Muriel Barbery (Marruecos, 28 de mayo de 1969) se mimetiza con Japón al plantear el dilema entre amor y ética del marchante de Kioto Haru Ueno en Una hora de fervor (Seix Barral, 2023, traducción de Isabel González-Gallarza), de la que transcribo las primeras líneas.
“A la hora de morir, Haru Ueno miraba una flor y pensaba: todo gira en torno a una flor. En realidad, su vida había girado en torno a tres hilos y sólo el último era una flor. Ante él se extendía el pequeño jardín de un templo cuya vocación era ser un paisaje en miniatura salpicado de símbolos. Lo maravillaba que siglos de búsqueda espiritual hubieran desembocado en esa distribución precisa: tantos esfuerzos dirigidos a una significación y, a la vez, a una pura forma, pensaba también.
“Pues Haru Ueno era de aquellos que persiguen la forma.
“Sabía que moriría pronto y se decía: al fin estoy en armonía con las cosas. A lo lejos, el gong del Honen-in resonó cuatro veces, y la intensidad de su propia presencia en el mundo le dio vértigo. Frente a él, el jardín de muros encalados rematados por tejas grises. En el jardín, tres piedras, un pino, una franja de arena, un farol y musgo. Más allá, las montañas del este. En cuanto al templo, se llamaba Shinnyo-do.

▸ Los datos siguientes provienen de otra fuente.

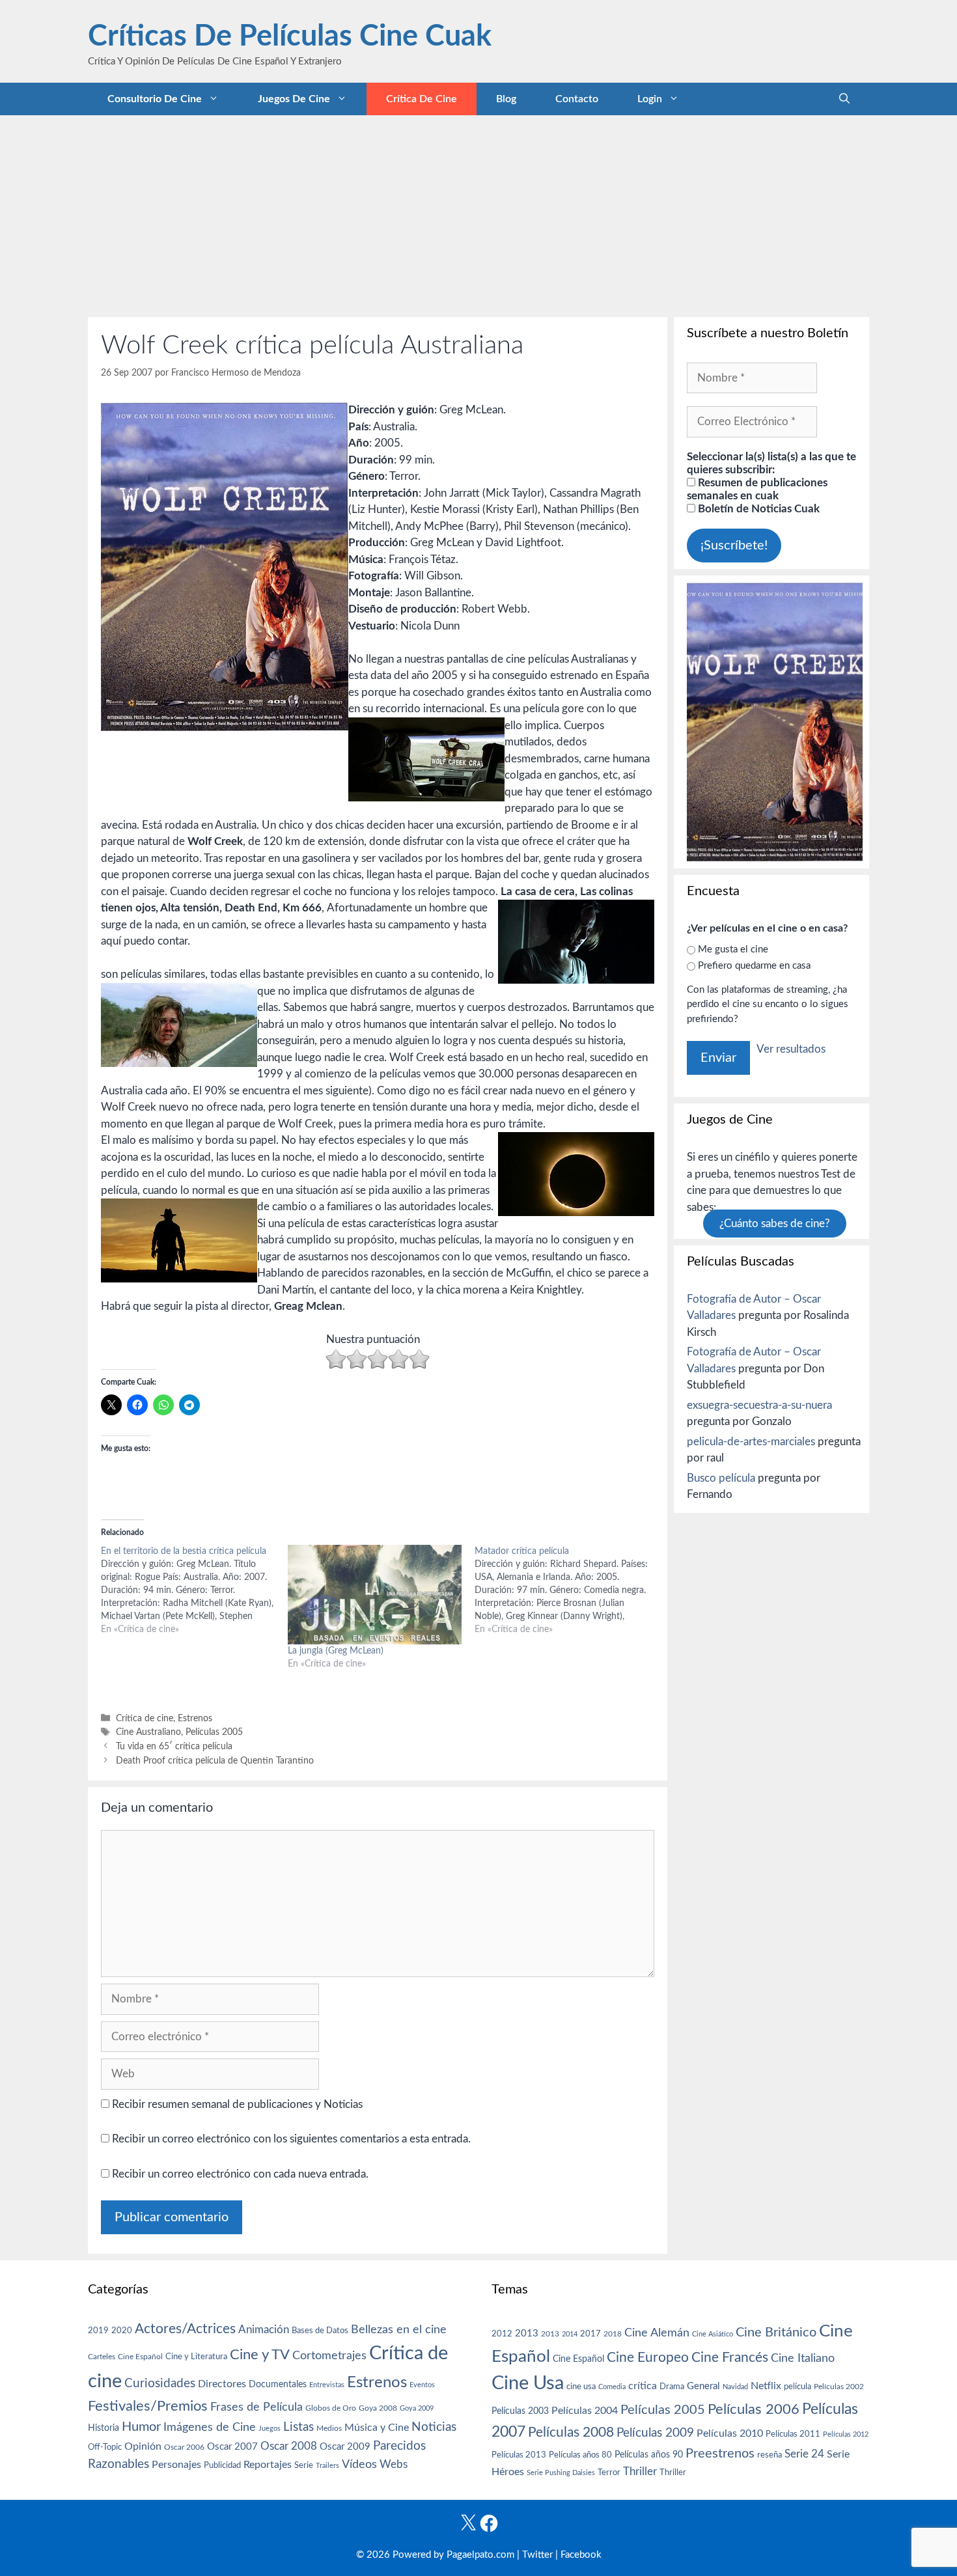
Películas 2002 (839, 2386)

Durante casi cinco decenios, Haru Ueno había recorrido cada semana el mismo circuito: subía hasta el templo principal en lo alto de la colina, atravesaba el cementerio que se extendía más abajo y volvía a la entrada del complejo, al que contribuía con importantes donaciones.
“Pues Haru Ueno era muy rico.
“Había crecido observando caer y fundirse la nieve sobre las piedras de un torrente de montaña. Estibada en una orilla, la pequeña casa familiar, en la otra, un bosque de grandes pinos en el hielo. Durante mucho tiempo, Haru había creído amar la materia: la roca, el agua, las hijas y la madera. Cuando comprendió que lo que amaba eran las formas que adoptaba esa materia, se hizo marchante de arte.
“El arte: uno de los tres hilos de su vida.
“Por supuesto, no se había hecho marchante de la noche a la mañana, había tenido que transcurrir el tiempo necesario para cambiar de ciudad y conocer a un hombre. A los veinte años, Haru había dado la espalda a las montañas y al negocio de sake de su padre y había cambiado Takayama por Kioto. No tenía dinero ni contactos, pero poseía una fortuna poco común: aunque lo ignoraba todo del mundo, sabía sin embargo quién era. Ese mes de mayo, sentado en el suelo de madera, entreveía el porvenir con una claridad cercana a la lucidez que sólo da el sake. A su alrededor, el murmullo del complejo de templos zen en el que un primo monje le había conseguido una habitación. El encuentro entre la fuerza de su visión y la inmensidad del tiempo le daba vértigo. Esa visión no decía dónde ni cuándo ni cómo. Decía: una vida consagrada al arte. Y también: tendré éxito. La habitación daba a un minúsculo jardín sombreado. Más allá, el sol doraba las cañas de los grandes bambúes grises. Entre las hostas y los helechos enanos, crecían lirios de agua. Uno de ellos, más alto y grácil que los demás, oscilaba en la brisa. En alguna parte sonó una campana. El tiempo se diluyó y Haru Ueno fue esa flor. Y luego ese momento pasó.
“Ese día, 50 años más tarde, Haru Ueno miraba la misma flor y se asombraba de que, de nuevo, fuera 20 de mayo a las cuatro de la tarde […] Recordó a Keisuke, que aguardaba en alguna parte a que muriera, y pensó: una vida se resume en tres nombres.
“Haru, el que no quiería morir. Keisuke, el que no podía. Rose, la que viviría”.